EXCERPTED RECORDS Start Marker

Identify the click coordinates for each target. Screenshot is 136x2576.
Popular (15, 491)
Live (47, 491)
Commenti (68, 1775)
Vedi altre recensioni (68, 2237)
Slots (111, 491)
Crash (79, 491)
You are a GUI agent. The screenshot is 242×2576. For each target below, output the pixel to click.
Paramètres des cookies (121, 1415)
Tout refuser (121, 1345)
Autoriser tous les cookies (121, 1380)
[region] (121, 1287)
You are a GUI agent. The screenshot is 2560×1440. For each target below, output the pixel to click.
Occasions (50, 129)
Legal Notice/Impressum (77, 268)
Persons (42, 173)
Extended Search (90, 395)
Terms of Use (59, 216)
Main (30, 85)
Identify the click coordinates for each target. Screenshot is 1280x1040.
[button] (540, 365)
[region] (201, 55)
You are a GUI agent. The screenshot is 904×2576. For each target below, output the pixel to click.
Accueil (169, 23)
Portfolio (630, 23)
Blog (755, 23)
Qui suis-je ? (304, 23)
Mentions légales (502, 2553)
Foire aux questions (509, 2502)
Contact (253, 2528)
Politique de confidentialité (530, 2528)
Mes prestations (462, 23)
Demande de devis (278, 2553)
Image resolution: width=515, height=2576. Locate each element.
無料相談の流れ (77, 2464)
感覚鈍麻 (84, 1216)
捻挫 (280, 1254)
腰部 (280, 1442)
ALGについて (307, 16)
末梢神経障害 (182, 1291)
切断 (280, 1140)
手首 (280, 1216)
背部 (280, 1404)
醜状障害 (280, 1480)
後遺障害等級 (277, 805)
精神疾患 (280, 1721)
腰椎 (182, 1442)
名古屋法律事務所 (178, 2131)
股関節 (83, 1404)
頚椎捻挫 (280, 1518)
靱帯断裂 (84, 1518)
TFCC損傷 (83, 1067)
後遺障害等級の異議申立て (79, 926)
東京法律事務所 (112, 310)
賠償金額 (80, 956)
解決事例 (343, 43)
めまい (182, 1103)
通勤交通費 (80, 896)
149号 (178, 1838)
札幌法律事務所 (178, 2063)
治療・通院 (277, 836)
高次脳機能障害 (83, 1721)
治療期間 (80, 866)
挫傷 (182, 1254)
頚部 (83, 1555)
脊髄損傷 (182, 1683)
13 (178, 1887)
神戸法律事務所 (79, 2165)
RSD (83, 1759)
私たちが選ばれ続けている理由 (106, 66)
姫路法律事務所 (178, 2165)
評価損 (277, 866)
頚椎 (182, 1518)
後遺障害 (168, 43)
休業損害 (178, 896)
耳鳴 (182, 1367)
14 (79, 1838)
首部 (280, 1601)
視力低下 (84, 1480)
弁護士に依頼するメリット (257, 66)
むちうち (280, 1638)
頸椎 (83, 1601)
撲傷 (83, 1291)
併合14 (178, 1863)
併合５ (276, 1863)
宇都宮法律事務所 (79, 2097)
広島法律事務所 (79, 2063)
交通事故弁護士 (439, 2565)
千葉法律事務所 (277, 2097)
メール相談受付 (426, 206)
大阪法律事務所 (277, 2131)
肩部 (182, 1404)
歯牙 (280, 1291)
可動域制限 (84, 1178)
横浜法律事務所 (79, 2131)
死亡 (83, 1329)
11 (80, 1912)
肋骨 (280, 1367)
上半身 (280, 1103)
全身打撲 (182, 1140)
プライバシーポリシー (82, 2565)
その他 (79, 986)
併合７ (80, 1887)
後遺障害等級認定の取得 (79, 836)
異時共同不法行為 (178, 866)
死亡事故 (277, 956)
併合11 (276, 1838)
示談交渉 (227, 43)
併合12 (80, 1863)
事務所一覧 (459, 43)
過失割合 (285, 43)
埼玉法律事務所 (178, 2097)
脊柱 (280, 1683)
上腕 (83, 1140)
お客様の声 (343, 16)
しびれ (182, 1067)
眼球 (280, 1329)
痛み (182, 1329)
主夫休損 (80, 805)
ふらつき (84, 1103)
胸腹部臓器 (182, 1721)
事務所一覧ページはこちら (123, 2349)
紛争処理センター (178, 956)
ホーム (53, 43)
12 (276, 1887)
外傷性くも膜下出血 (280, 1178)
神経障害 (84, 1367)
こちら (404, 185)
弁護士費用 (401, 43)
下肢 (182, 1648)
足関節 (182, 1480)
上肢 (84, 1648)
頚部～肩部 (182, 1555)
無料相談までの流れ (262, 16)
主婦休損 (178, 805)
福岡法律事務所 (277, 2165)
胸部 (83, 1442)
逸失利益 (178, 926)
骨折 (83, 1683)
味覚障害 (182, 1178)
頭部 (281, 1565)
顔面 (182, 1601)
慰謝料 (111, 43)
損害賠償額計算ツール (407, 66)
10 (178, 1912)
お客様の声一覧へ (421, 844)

EXCERPTED RECORDS End Marker

From the records above, copy out the line with "埼玉法律事務所 (178, 2097)", the line with "主婦休損 (178, 805)", and every line between them, word for word.

埼玉法律事務所 (178, 2097)
脊柱 (280, 1683)
上腕 (83, 1140)
お客様の声 (343, 16)
しびれ (182, 1067)
眼球 (280, 1329)
痛み (182, 1329)
主夫休損 (80, 805)
ふらつき (84, 1103)
胸腹部臓器 (182, 1721)
事務所一覧ページはこちら (123, 2349)
紛争処理センター (178, 956)
ホーム (53, 43)
12 (276, 1887)
外傷性くも膜下出血 (280, 1178)
神経障害 (84, 1367)
こちら (404, 185)
弁護士費用 (401, 43)
下肢 (182, 1648)
足関節 (182, 1480)
上肢 (84, 1648)
頚部～肩部 (182, 1555)
無料相談までの流れ (262, 16)
主婦休損 (178, 805)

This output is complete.